# flounder rigs



## fishingbee (Jun 30, 2009)

anyone know how to make flounder rigs? please let me know. Thanks.


----------



## SmoothLures (Feb 13, 2008)

Egg sinker, bead, #5 swivel, 24" 30 lb mono leader, #2-3/0 hook depending on bait.


----------



## fishingbee (Jun 30, 2009)

how do you make flounder jigs?


----------



## SmoothLures (Feb 13, 2008)

Here's a thread I made on how to tie bucktails.

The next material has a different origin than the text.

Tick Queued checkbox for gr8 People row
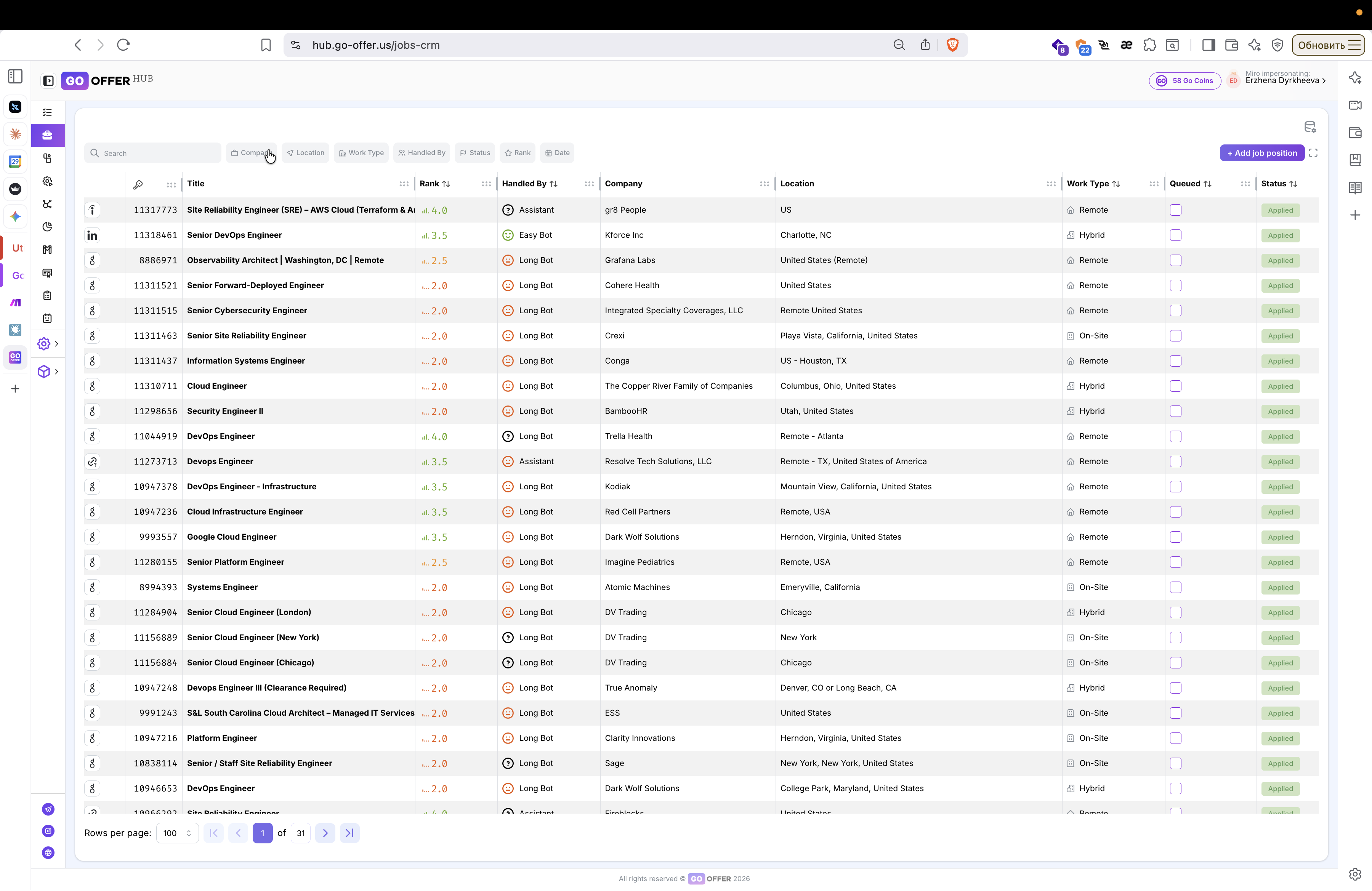This screenshot has height=891, width=1372. (x=1175, y=210)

http://www.pierandsurf.com/forum/showthread.php?t=51526


----------



## Charlie2 (May 2, 2007)

*Flounder*



SmoothLures said:


> Egg sinker, bead, #5 swivel, 24" 30 lb mono leader, #2-3/0 hook depending on bait.[/QUOTE
> Ditto;
> 
> Plus Bull minnow or live shrimp.
> ...


----------



## RuddeDogg (Mar 20, 2004)

SmoothLures said:


> Egg sinker, bead, #5 swivel, 24" 30 lb mono leader, #2-3/0 hook depending on bait.


That's one way, but there are several ways you can make them depending on you application. I use this version as well as two others depending where I am fishing.


----------